The memo itself remains undisclosed due to privilege, but its lack of recommendation implies that as of June 13, 2018, the enforcement lawyers at the SEC were not convinced that XRP should be classified as a security.
This raises questions about whether Ripple executives could have known they were in potential violation of securities laws.
Deaton’s comment came after legal expert Bill Morgan weighed in on the issue as well, critiquing the SEC’s position on the intrinsic value of digital assets like XRP.

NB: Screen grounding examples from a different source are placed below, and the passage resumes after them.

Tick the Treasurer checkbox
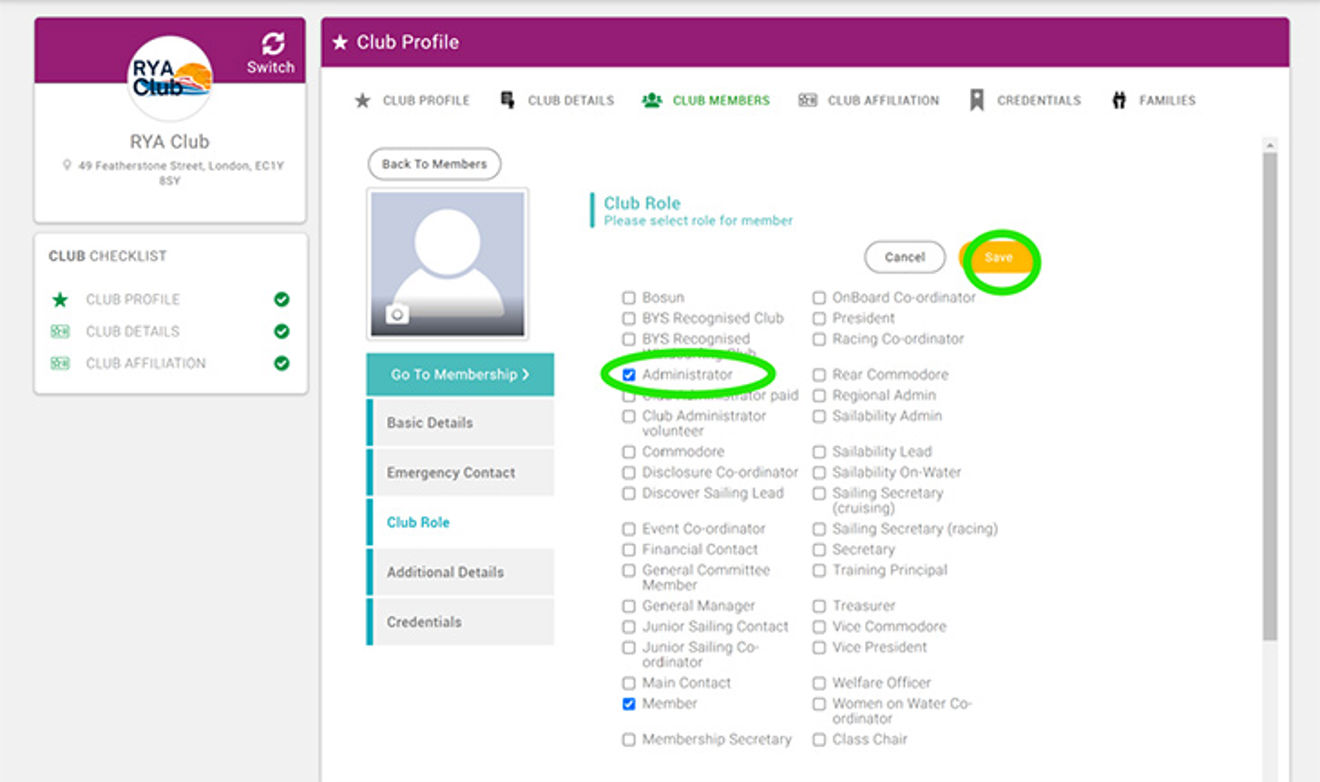pyautogui.click(x=819, y=606)
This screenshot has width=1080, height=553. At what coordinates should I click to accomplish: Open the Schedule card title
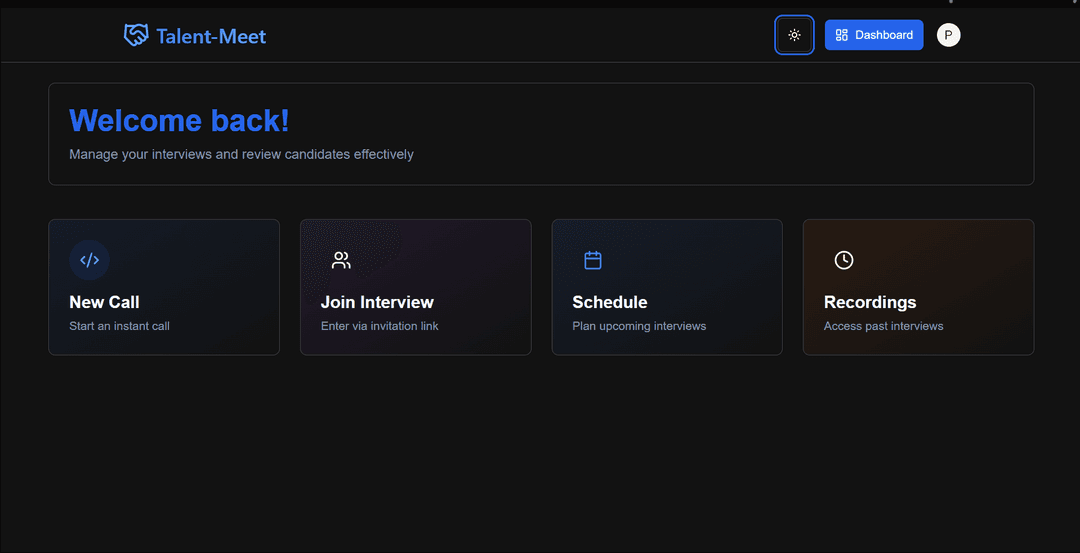(x=609, y=302)
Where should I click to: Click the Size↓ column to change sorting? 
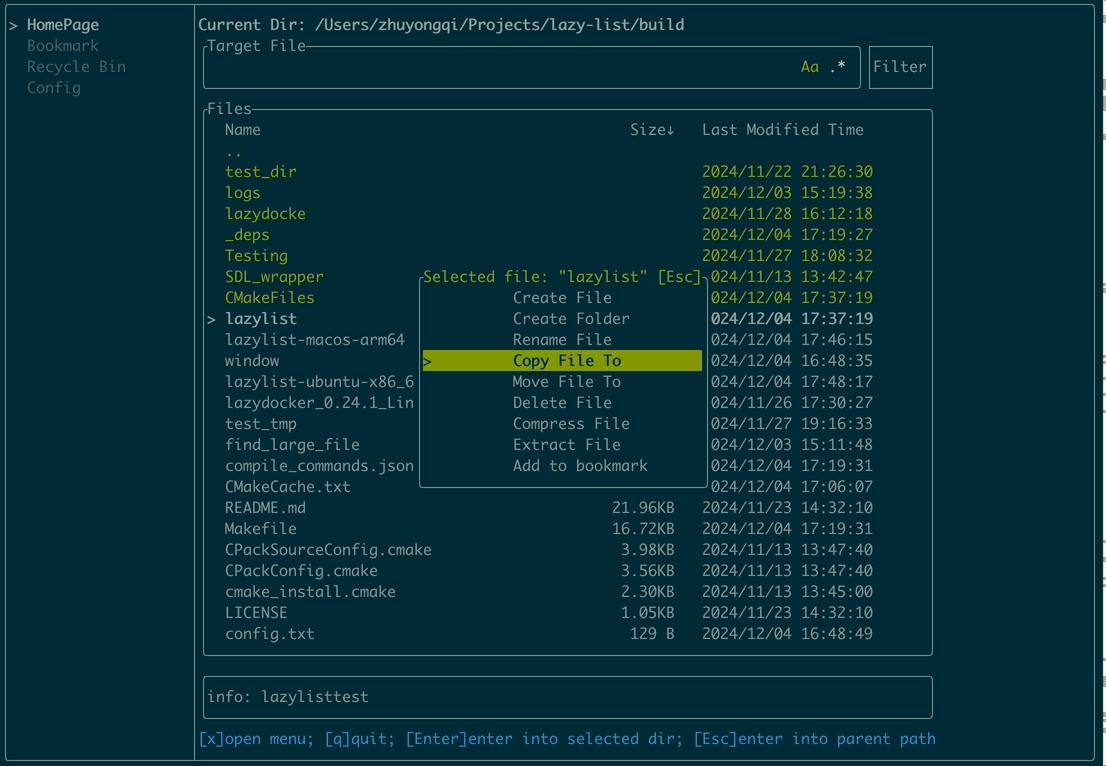tap(652, 129)
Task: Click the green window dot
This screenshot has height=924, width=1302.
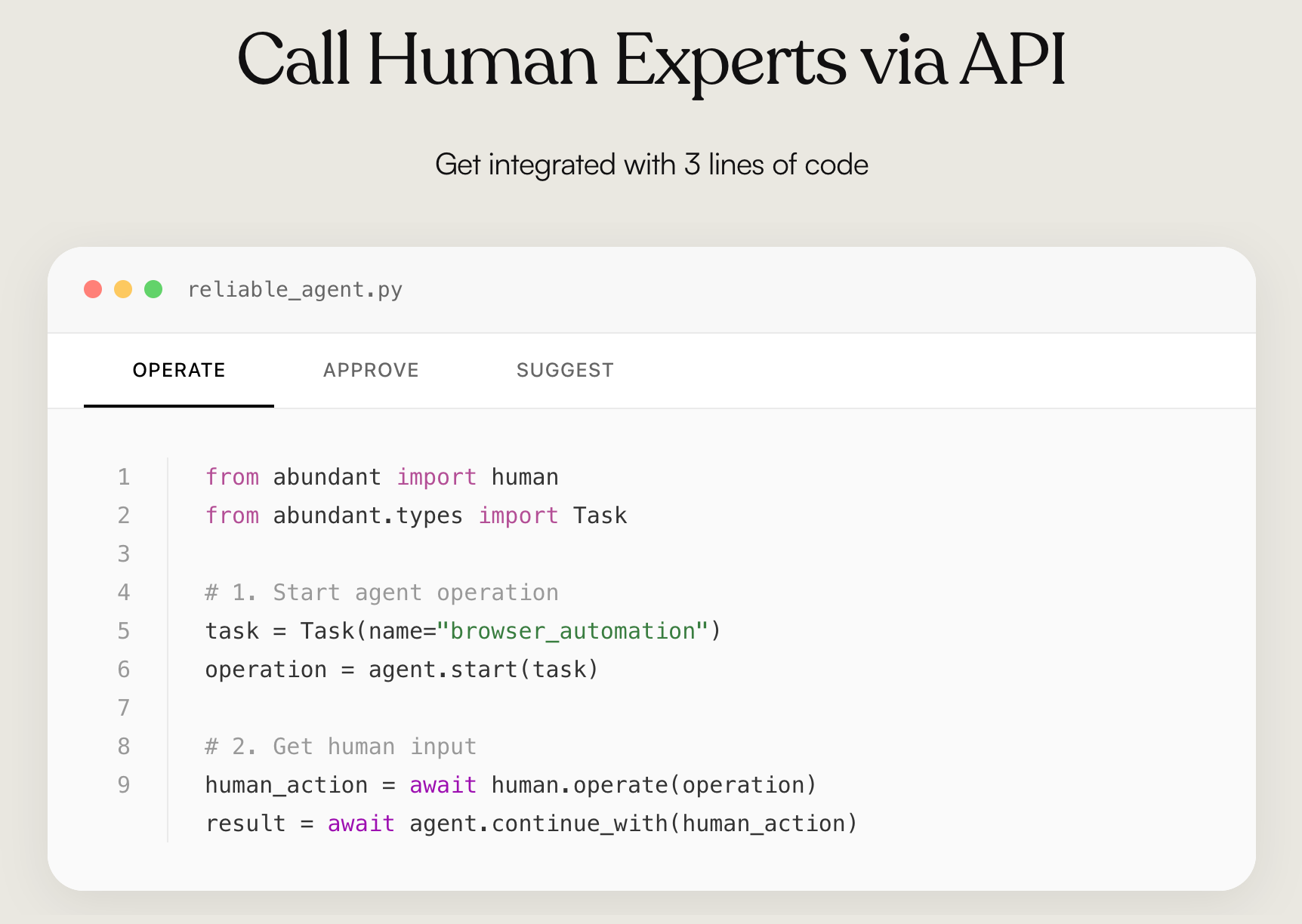Action: pyautogui.click(x=153, y=289)
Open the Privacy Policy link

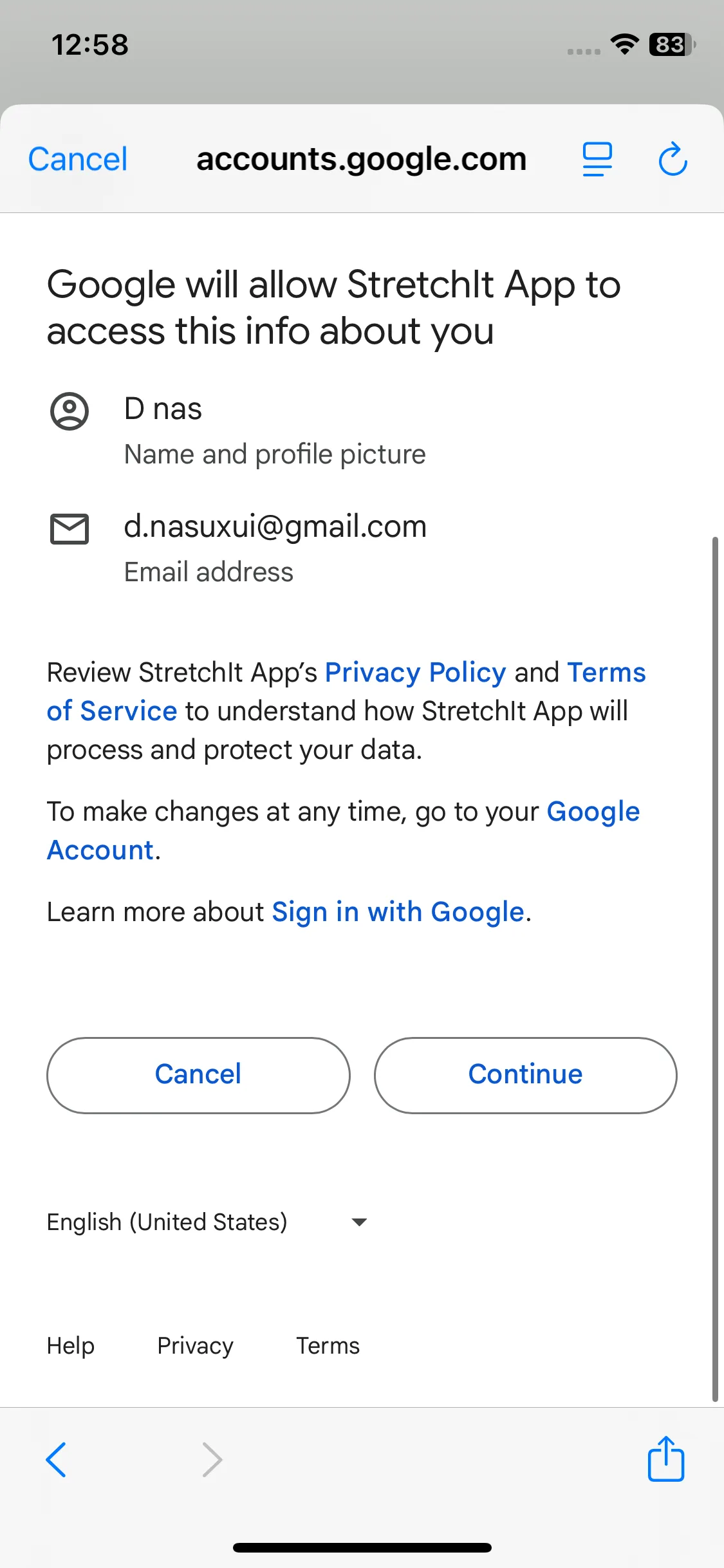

Morgan argues that the SEC seems intent on establishing that digital assets lack intrinsic value, setting them apart from commodities like gold. According to him, this approach potentially simplifies the SEC’s job in fulfilling certain prongs of the Howey Test—a legal framework used to determine what constitutes an investment contract.
Morgan suggests that the SEC’s focus on intrinsic value overlooks the fact that the value of a digital asset like XRP can be derived from its functionality and uses.
The SEC, for its part, has been pushing back against the notion that cryptocurrencies are commodities, akin to gold or other physical assets.
As reported by U.Today, the SEC recnelty informed the court that it is available for trail in April, May and June 2024 after recently filing a request for an appeal.